Chaetorellia australis

Scientific classification
- Kingdom: Animalia
- Phylum: Arthropoda
- Clade: Pancrustacea
- Class: Insecta
- Order: Diptera
- Family: Tephritidae
- Subfamily: Tephritinae
- Tribe: Terelliini
- Genus: Chaetorellia
- Species: C. australis
- Binomial name: Chaetorellia australis Hering, 1940
- Synonyms: Chaetorellia hexachaeta ssp. australis Hering, 1940;

= Chaetorellia australis =

- Genus: Chaetorellia
- Species: australis
- Authority: Hering, 1940
- Synonyms: Chaetorellia hexachaeta ssp. australis Hering, 1940

Species of fly

Chaetorellia australis is a species of tephritid fruit fly known as the yellow starthistle peacock fly. It is used as an agent of biological pest control against the noxious weed yellow starthistle (Centaurea solstitialis).

The adult fly is light golden yellow in color with small black spots on its body and stripes on its wings. The male fly is about 4 millimeters long and the female is slightly longer due to her large ovipositor. The female lays up to 240 cylindrical eggs beneath the bracts on the flower heads of yellow starthistle. The larva emerges and tunnels into the flower head, where it feeds on developing seeds. A larva might destroy up to 90% of the developing seeds inside a given flower head. It overwinters inside the head and pupates into an adult fly.
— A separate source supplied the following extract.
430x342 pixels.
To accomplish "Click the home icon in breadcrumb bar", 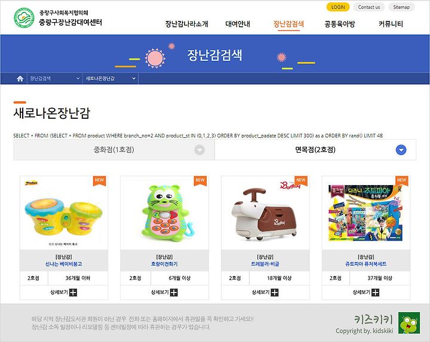I will [x=20, y=79].
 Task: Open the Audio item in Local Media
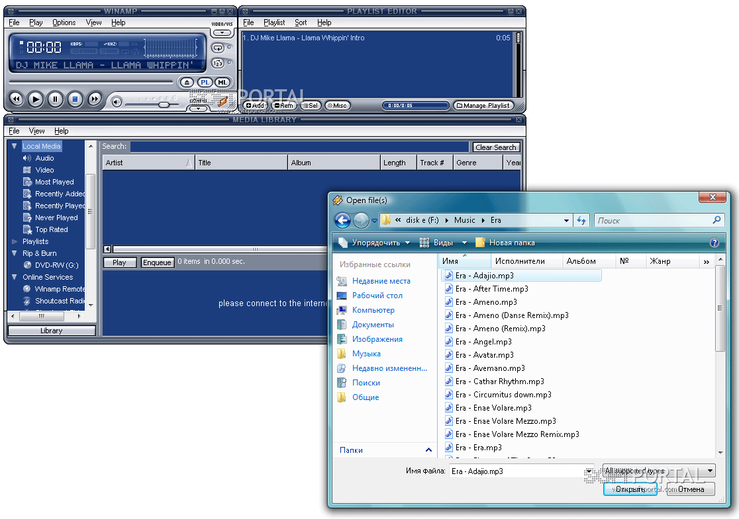[x=44, y=158]
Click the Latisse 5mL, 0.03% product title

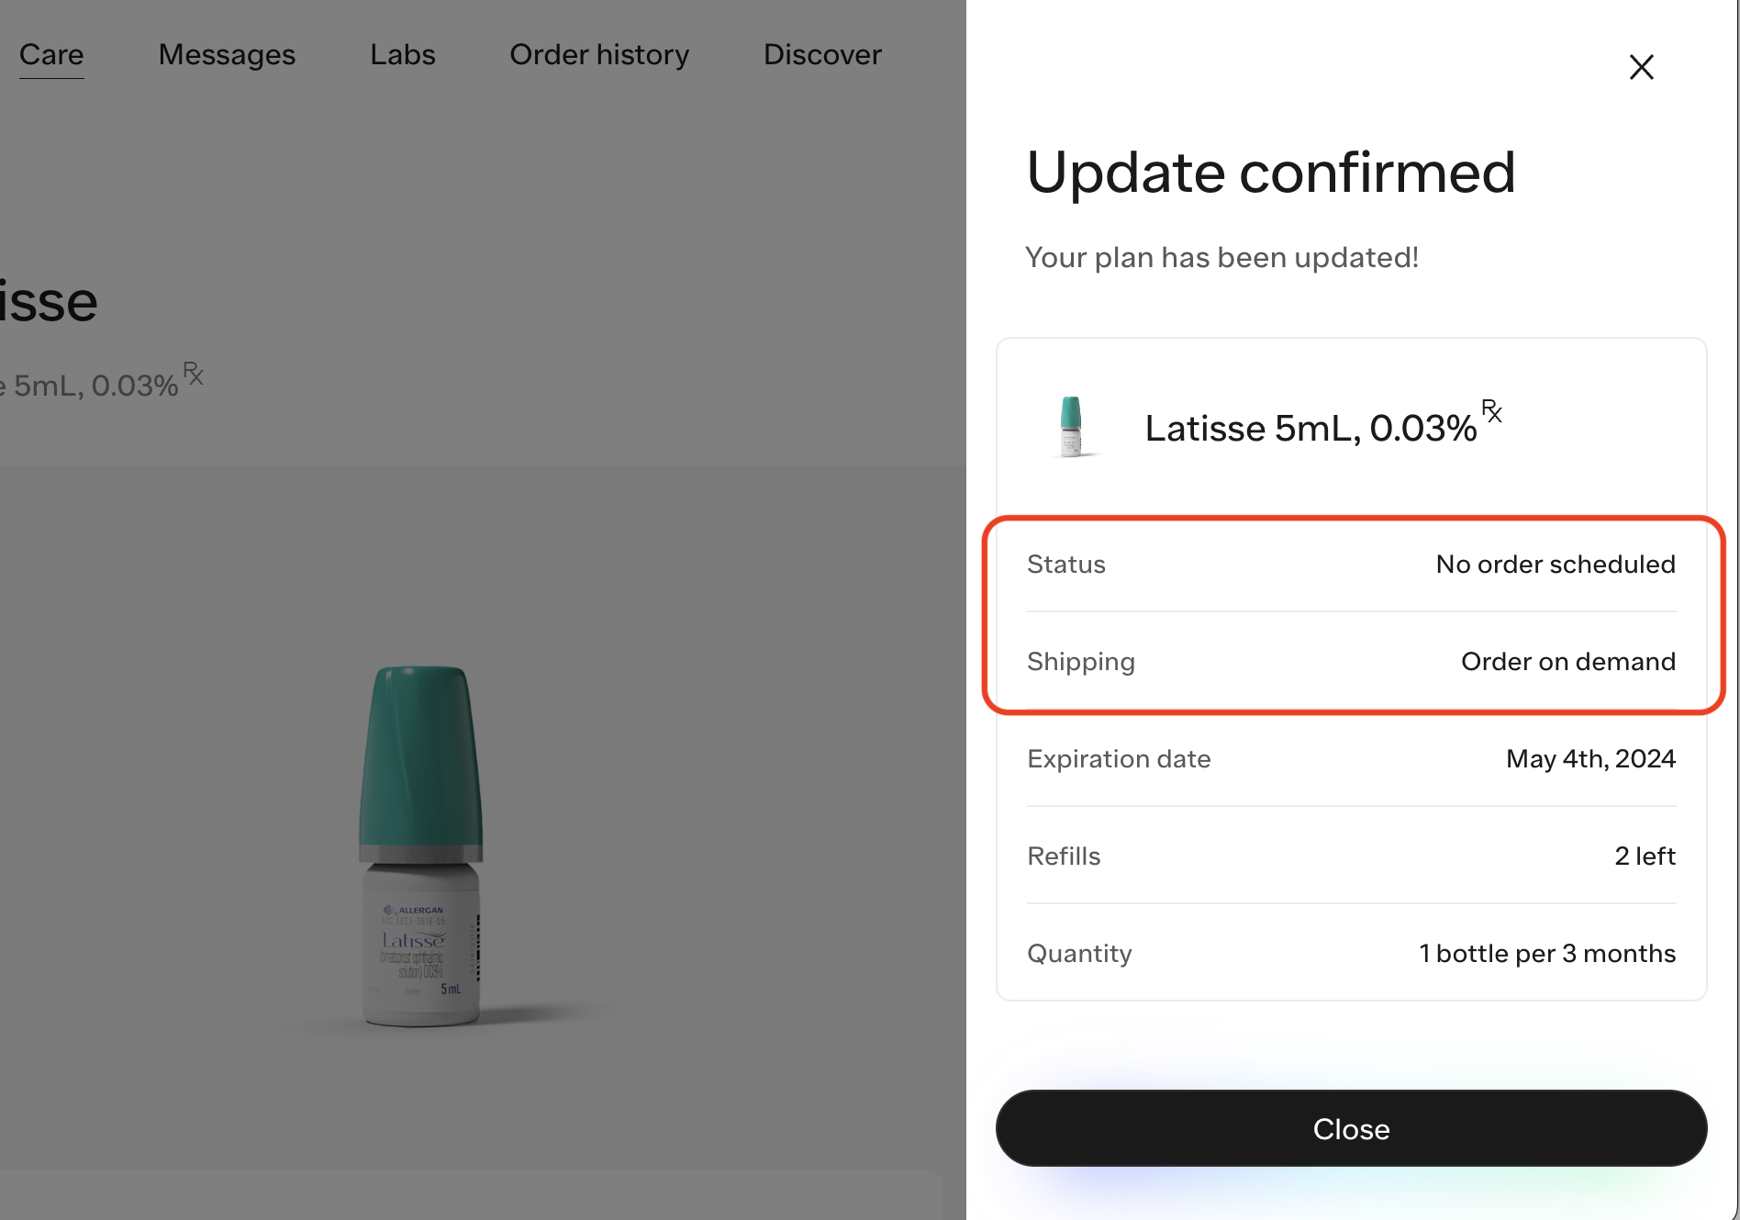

There are at least two generations per year. The first generation often utilizes the minor weed cornflower (Centaurea cyanus) before continuing reproduction on yellow starthistle. Sometimes the fly is difficult to introduce to an area if there is no cornflower growing nearby.

C. australis generally occurs in low numbers and does not seem to have had much impact on starthistle seed production.

This fly is native to southern Europe and the Mediterranean. It was first introduced to the United States for the purposes of biocontrol in 1988. It is now established throughout the northwestern United States.

==Distribution==
Poland, to Greece, Turkey. Introduced to North America.